Cystic Fibrosis Foundation benefit tonight to help those struggling with the illness

Cystic Fibrosis Foundation benefit tonight to help those struggling with the illness

October 27th, 2011 by Holly Leber in Life Entertainment

Brandon Bout is a junior at McCallie School and doesn't let cystic fibrosis affect his ability to play the saxophone for the school's band.

Photo by Dan Henry /Times Free Press.


What: 3 Blind Wines benefiting Cystic Fibrosis Foundation.

When: 6-9 p.m. today.

Where: The Mill, 1601 Gulf St.

Admission: $60 per team of one or two (21 and older), plus three bottles of same-label wine.

Phone: 615-255-1167.

Brandon Bout, 17, plays piano, guitar and tenor saxophone. He is on the junior varsity tennis team at McCallie School.

His friends, he said, call him The Music Snob, because of a preference for what he called "obscure bands," including Yes and King Crimson.

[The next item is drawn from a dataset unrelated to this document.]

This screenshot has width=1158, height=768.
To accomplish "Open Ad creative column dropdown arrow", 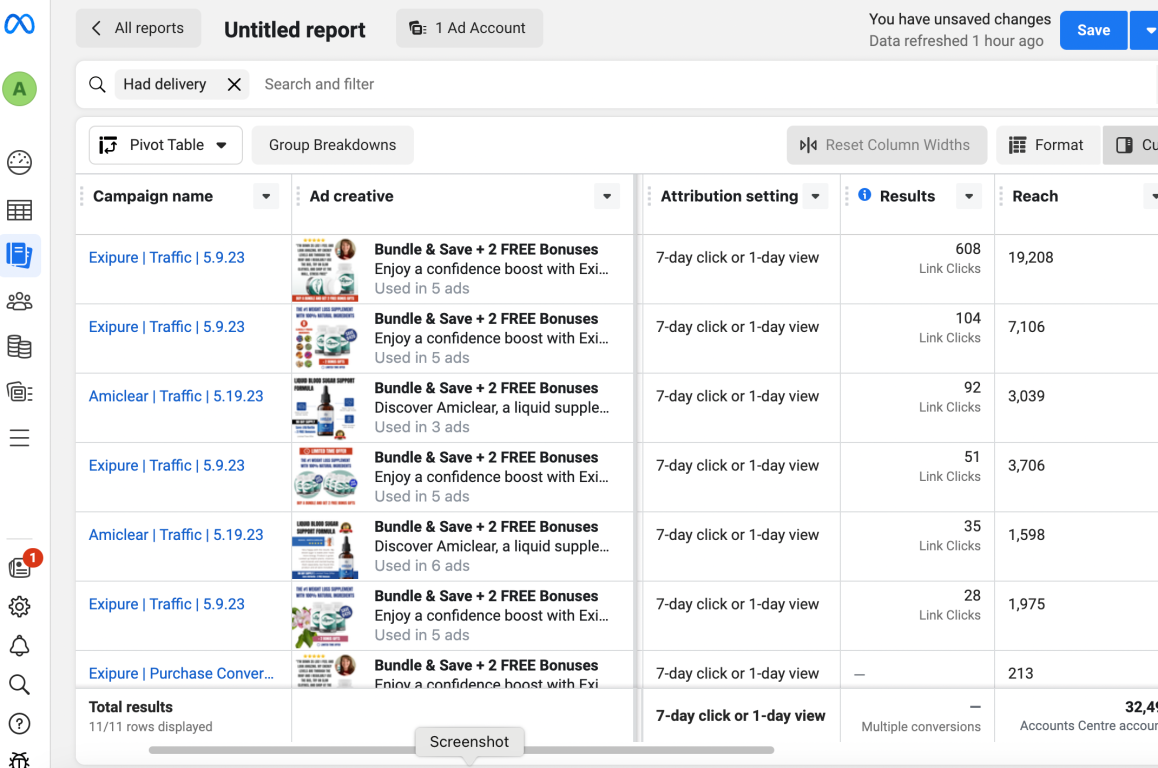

Every morning, Brandon wakes up at 5:15 to have breathing treatments before school because of his cystic fibrosis. He wears a vest, similar in look to life vests worn on boats, attached to a machine that massages his chest and improves his airflow.

"He's very diligent," Cheri Bout said of her son.

Cystic fibrosis is a chronic condition that affects the lungs and digestive system. The body produces an unusually thick, sticky mucus that can clog the lungs and obstruct the pancreas, making the breaking down and absorption of food difficult.

According to the Cystic Fibrosis Foundation, about 30,000 adults in the United States are afflicted with CF.

Last week, Cambridge, Mass.-based pharmaceutical company Vertex submitted a new drug application to the Food and Drug Administration for Kalydeco, a "medicine in development that targets the defective protein that causes cystic fibrosis," according to a news release.

Cystic fibrosis has been a part of the Bout family's routine since Brandon was 2 months old.

"He has truly a normal life, what we consider normal," his mother said. "He eats, drinks, does all the things he wants to do."

Ms. Bout has been working on 3 Blind Wines, a wine-tasting fundraiser for the Cystic Fibrosis Foundation, which takes place tonight at The Mill.

Peg Johnson, a recruiter at SunTrust Banks, said she has a special spot in her heart for anyone fighting cystic fibrosis because she has a deep fear of being short of breath.

"I can't even fathom what these poor kids have to go through every day," she said, "I feel so incredibly blessed."

In addition to being a fundraiser, 3 Blind Wines is an opportunity to disseminate knowledge about cystic fibrosis.

"It's our one big opportunity to educate the community on what cystic fibrosis is, to let them know what people who have CF go through on a daily basis," Johnson said.

Brandon, a junior at McCallie, is a typical teenager. He is looking at colleges. He wants to be a chemical engineer, his mother said.

"Some engineering," Brandon corrected. "I know I'm doing engineering, I just don't know what right now. Chemical engineering sounds nice."

In some respects, Brandon is lucky. He's never had pneumonia. He has had to spend minimal time in the hospital having antibiotics delivered intravenously. Two summers ago, he had to have several surgeries to treat an intestinal blockage.

But he's better off than others. Some CF patients are so ill that only a lung transplant is a viable option. For the Bout family, it's not even a consideration.

"We're not thinking about it," Bout said, "because he's healthy."

A believer in healthy living, Bout has made sure her son has grown up with good nutrition, vitamins and supplements. He has had acupuncture to relieve his symptoms.

Patients with CF often have trouble gaining weight. At 6-foot-3, Brandon is tall for his age, and thin, but so is his whole family, his mother said.

"You wonder," she mused, "genetics versus diagnosis." She puts heavy cream into high-protein shakes to help him put on weight. The doctors want him to gain. They also want him to be active. It's a double-edged sword, she said.

Besides the physical impediments CF can cause Brandon, and the demands on the family's time -- he's had to miss some school for treatments -- the condition can also create a financial burden on patients and their loved ones. Routine treatments and medication can add up to thousands of dollars a month, Bout said.

"You really have to wonder," she said, "are they looking at health-care costs?"